start PASSAGE SHOWN

A RUGOSA ROSE FROM THE 1930s

GENERAL

Bring in any remaining vegetables to ripen, or cover them with a row cover designed to take frosts into the mid-20s.  Plant bulbs, wildflower mixes and hardy annuals.  Harvest apples and pears, and sow seeds of hardy trees and shrubs.

VEGETABLES

Have row covers ready for tender plants that might succumb to fall frosts.  Crops can still be harvested in cold frames and under row covers into November.  Ventilate plants in frames and give air and water freely.  When it is cold, cover with mats or straw and do not let the sun shine on an open frame full of frozen plants.

Finish digging potatoes early in the month in case we get a heavy frost.

Harvest Brussels sprouts, cauliflower, cabbage, carrots, lettuce, spinach and herbs.  Harvest and store cabbages late in the month: Turn them upside down to dry, take off extra leaves and place them in a trench of sand and cover with a wet-proof cover open at both ends to keep them dry.  Close the ends with straw when frosty.  Thin spinach and lettuce planted last month.  If you have protected your pepper plants from frosts and heavy frost is on the way, pull up the plants and hang them upside down to ripen fruits.  Harvest ripe squash and pumpkins, leaving a one to one and a half inch stem.  Dig, divide and transplant garlic and shallots.  Hang onions to dry in an airy cool place.  Cut asparagus and perennial herbs back before winter.  Carrots may be left in the ground and covered with two feet of straw, leaves or peat moss to pick as needed most of the winter.

FLOWERS

Plant bulbs this month, finishing by November 1; give a top dressing of bone meal to the previous season’s bulbs beds.  Divide and replant peonies and plant wildflower seed.

end PASSAGE SHOWN

== WORK INSTRUCTIONS ==
a) Reproduce the fall garden notes from "Bring in any" to "a heavy frost.".
b) Summarize the fall garden notes in two sentences.
c) Extend the fall garden notes past their final sentence.

start LISTED ENTRIES

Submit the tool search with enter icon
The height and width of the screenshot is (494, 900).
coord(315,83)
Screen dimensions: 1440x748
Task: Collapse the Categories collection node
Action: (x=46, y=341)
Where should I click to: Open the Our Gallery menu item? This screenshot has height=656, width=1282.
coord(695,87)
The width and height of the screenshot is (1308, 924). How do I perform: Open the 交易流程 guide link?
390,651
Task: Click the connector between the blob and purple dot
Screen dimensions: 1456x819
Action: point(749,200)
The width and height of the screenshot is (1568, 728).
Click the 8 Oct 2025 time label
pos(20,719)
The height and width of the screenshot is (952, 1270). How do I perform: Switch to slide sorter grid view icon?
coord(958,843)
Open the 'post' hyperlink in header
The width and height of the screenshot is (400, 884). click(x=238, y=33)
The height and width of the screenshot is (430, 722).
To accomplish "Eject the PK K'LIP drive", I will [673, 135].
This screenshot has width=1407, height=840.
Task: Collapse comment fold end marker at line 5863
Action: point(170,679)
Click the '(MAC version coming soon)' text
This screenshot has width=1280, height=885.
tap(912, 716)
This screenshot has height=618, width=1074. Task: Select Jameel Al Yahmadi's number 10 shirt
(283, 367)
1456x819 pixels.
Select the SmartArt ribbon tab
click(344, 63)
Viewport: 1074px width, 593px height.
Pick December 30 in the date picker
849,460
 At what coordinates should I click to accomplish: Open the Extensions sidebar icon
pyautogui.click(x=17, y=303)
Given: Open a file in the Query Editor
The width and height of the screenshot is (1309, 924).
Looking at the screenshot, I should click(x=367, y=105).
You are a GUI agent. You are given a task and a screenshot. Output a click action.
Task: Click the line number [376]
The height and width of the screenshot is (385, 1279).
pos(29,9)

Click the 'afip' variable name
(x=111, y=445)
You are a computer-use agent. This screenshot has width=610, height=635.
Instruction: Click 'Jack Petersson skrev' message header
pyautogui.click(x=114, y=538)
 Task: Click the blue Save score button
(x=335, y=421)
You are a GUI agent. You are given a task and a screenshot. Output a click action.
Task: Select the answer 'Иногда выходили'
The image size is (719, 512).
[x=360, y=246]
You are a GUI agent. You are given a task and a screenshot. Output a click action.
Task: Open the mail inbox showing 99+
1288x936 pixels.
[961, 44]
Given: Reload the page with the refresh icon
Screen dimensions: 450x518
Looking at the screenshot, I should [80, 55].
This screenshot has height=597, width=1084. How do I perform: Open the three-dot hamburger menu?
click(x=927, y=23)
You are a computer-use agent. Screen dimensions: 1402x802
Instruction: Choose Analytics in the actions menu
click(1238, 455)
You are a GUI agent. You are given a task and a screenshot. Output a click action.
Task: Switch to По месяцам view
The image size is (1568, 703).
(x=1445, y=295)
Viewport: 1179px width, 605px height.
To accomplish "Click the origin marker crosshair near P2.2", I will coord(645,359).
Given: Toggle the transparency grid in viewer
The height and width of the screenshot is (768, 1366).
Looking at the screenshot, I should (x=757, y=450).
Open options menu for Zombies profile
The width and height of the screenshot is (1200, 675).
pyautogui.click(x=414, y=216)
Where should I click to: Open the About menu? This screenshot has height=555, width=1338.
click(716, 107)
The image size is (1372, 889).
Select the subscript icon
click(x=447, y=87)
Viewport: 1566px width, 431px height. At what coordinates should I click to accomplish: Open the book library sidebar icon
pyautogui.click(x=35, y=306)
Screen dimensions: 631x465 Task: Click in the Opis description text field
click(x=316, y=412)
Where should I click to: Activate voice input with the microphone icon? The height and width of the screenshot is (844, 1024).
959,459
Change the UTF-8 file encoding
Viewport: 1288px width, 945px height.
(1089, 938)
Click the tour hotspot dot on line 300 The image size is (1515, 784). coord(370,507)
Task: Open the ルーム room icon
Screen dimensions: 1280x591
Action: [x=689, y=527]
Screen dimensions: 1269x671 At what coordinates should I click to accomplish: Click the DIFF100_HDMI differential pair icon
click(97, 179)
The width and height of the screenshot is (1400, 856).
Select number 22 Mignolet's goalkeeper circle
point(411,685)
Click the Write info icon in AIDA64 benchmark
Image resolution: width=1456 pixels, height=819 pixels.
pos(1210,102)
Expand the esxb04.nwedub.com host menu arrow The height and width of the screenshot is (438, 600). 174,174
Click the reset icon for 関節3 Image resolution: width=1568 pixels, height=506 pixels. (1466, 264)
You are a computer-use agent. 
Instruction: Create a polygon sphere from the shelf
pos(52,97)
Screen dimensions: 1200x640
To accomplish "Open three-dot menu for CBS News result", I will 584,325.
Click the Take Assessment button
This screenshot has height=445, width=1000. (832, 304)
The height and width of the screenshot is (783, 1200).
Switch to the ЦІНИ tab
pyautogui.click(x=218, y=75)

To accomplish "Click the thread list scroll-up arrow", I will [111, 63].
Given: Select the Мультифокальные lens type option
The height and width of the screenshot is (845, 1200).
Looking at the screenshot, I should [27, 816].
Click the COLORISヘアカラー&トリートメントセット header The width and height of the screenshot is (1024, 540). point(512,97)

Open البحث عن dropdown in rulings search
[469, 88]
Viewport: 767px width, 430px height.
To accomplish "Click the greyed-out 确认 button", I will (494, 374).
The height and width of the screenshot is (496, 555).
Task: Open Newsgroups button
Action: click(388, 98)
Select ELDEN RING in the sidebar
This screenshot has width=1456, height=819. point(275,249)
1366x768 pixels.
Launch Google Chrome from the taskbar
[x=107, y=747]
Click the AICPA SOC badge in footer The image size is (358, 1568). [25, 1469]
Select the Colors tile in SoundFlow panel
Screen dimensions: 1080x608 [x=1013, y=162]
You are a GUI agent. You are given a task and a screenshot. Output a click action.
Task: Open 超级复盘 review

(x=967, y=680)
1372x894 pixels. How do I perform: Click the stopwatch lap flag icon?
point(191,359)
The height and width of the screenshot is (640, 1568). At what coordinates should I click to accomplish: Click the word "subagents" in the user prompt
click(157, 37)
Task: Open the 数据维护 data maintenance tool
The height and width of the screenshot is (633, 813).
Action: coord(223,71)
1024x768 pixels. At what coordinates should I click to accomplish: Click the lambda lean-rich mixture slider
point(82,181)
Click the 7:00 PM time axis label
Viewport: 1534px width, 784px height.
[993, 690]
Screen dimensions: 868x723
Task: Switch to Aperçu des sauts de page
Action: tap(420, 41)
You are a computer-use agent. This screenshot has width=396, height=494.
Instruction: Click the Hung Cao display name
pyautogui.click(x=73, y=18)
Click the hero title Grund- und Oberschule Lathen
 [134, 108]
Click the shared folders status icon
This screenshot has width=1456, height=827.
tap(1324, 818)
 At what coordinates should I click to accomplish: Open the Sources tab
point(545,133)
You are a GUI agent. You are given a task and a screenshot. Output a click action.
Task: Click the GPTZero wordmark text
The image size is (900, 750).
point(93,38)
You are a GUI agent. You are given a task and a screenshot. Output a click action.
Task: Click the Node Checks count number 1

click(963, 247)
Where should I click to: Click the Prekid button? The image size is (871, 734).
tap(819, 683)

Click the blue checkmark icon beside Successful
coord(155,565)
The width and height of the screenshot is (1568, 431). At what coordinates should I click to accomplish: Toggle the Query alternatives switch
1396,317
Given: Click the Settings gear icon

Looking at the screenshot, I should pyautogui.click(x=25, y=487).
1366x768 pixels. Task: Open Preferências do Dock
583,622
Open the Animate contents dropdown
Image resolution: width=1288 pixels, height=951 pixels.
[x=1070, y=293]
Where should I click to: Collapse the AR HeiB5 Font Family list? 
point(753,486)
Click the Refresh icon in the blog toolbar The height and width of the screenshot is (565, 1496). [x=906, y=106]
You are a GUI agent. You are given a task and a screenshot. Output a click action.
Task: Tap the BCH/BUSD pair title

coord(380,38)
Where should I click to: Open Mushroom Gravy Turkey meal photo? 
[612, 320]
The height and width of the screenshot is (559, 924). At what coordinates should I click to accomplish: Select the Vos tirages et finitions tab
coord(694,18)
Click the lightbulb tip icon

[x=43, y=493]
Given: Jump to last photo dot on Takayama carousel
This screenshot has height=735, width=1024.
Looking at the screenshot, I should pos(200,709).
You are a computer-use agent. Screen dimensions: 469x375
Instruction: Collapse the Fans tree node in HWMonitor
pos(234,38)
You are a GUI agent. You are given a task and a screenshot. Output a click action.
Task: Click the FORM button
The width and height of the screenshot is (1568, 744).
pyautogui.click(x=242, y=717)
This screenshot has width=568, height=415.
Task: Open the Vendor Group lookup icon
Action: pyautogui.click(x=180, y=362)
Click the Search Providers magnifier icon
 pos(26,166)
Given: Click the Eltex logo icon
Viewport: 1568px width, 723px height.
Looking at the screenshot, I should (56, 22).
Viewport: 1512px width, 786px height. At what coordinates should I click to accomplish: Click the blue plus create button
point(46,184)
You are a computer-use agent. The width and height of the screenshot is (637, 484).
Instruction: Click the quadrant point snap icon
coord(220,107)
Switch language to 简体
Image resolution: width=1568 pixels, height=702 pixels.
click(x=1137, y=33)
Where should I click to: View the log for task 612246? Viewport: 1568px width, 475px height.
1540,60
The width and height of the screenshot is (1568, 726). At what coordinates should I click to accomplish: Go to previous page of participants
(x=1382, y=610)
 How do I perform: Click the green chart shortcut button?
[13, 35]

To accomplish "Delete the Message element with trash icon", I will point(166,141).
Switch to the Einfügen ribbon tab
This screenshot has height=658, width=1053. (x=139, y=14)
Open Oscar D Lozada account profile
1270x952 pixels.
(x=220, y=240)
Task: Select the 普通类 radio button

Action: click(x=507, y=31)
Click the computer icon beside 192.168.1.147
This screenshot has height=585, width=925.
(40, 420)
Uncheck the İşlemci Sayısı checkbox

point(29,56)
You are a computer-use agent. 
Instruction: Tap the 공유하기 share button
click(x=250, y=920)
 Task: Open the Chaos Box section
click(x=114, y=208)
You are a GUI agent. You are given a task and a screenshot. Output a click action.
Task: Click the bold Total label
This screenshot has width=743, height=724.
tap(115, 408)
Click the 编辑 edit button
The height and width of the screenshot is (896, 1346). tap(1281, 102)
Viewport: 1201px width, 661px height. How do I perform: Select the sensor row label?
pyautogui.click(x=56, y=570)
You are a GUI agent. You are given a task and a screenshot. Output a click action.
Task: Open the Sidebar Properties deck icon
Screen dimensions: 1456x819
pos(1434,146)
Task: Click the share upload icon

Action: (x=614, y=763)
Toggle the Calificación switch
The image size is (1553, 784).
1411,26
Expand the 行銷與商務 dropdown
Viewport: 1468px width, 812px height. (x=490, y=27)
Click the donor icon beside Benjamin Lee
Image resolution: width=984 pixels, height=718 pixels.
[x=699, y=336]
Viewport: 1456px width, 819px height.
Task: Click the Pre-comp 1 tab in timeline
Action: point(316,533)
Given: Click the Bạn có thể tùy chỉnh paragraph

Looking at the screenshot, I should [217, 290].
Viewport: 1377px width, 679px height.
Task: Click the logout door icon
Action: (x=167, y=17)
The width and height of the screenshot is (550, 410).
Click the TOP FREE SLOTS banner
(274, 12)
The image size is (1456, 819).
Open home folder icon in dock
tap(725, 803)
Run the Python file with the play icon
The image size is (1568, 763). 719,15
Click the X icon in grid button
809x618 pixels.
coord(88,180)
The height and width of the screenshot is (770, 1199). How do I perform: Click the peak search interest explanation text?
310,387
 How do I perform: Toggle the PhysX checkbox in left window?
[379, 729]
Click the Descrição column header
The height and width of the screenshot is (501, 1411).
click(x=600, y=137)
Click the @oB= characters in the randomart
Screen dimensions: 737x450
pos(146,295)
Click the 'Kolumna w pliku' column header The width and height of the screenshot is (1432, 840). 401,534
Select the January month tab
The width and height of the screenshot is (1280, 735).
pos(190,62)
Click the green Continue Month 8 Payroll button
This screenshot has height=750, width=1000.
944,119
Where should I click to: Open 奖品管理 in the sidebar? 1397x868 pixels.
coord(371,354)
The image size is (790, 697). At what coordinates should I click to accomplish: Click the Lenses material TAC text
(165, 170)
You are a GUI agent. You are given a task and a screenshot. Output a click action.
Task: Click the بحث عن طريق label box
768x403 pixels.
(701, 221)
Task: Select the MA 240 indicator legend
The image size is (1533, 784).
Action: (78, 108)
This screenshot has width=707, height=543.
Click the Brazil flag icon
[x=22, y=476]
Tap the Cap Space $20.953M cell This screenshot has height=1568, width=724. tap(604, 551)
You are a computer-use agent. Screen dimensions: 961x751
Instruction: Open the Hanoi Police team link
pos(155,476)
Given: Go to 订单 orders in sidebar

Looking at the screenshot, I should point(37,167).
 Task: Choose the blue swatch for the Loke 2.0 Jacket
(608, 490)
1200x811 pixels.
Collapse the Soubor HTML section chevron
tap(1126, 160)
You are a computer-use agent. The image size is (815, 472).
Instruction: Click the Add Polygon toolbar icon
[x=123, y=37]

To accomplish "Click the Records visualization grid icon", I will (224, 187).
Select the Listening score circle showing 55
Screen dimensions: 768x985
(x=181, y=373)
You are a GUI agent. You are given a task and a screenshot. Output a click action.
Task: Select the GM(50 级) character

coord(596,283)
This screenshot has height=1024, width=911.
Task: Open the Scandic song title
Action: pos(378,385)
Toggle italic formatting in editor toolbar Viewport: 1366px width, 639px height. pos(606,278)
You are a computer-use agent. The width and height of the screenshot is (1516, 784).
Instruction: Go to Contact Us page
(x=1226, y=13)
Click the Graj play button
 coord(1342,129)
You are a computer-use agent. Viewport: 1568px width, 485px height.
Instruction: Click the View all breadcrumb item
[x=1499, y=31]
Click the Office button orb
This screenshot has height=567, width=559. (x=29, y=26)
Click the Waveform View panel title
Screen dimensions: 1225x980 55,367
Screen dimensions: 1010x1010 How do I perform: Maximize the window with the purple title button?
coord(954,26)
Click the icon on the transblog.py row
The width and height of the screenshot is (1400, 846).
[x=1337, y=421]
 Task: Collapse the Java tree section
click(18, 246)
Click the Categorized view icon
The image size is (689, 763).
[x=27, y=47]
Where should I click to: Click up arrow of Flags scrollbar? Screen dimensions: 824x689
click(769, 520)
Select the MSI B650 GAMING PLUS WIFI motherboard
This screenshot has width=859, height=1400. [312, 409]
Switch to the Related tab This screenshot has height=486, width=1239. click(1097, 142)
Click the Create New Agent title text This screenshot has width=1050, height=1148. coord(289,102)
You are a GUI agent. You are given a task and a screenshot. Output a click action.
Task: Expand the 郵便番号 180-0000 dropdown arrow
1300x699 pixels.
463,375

end LISTED ENTRIES

== OUTPUTS FOR THE TASKS ==
a)
Bring in any remaining vegetables to ripen, or cover them with a row cover designed to take frosts into the mid-20s.  Plant bulbs, wildflower mixes and hardy annuals.  Harvest apples and pears, and sow seeds of hardy trees and shrubs.

VEGETABLES

Have row covers ready for tender plants that might succumb to fall frosts.  Crops can still be harvested in cold frames and under row covers into November.  Ventilate plants in frames and give air and water freely.  When it is cold, cover with mats or straw and do not let the sun shine on an open frame full of frozen plants.

Finish digging potatoes early in the month in case we get a heavy frost.

b) The fall garden notes advise covering or bringing in the last vegetables, planting bulbs, wildflowers and hardy annuals, and harvesting crops such as apples, pears, Brussels sprouts, cabbage, squash and pumpkins. They also explain how to use row covers and cold frames against frost, store cabbages in sand, ripen peppers by hanging the plants, keep carrots in the ground under straw, and divide peonies.

c)
Divide perennials late in the month, after cool weather begins, into November.  Sow seeds of late-blooming perennials (to sprout in spring).  Trim lavenders and other shrubby herbs to a few inches and give them a light dressing of manure.

If not already done, dig tuberoses, dahlias, amaryllis, glads and other tender bulbs.  Spread them out to dry in a warm room, clean off hair roots and decaying foliage and pack them up in dry boxes of sawdust.  Keep your bulbs in a cool, dark, dry, frost-free location.  Weed established bulb beds and spread bone meal as a top dressing.

 

 

FRUIT

Harvest apples and pears for storage when the trees are dry.   To test for ripeness gently twist fruit gently one way or the other.  If it comes off easily it is ready to pick.  Place harvested fruit in heaps in a shed to dry further for 10 to 14 days.  Examine each fruit for bruises, which will cause rot in storage.  Wipe each one dry, wrap in paper and store in barrels; or, wipe dry and place in dry sand in the barrels.  Keep in a cool, dry cellar away from frost.

TREES, SHRUBS AND ROSES

Transplant trees, shrubs and fruit trees late in month.

Watch for leafhoppers on roses and spray before severe frosts occur to get last generation before winter.  To protect tender roses over the winter in cold areas, mound each plant with soil about 6 inches deep and place a layer of evergreen branches over that.  In the spring the soil can be removed gradually, about an inch at a time.  In the spring, uncover the plants gradually.  Use a gentle jet of water from a hose once a week or so, finishing about May 20.   If a heavy late frost threatens, place the evergreens over the crown of the plant again, removing them when weather warms.

 

FALL IS FOR PLANTING TREES, SHRUBS, ROSES AND WILDFLOWER SEED!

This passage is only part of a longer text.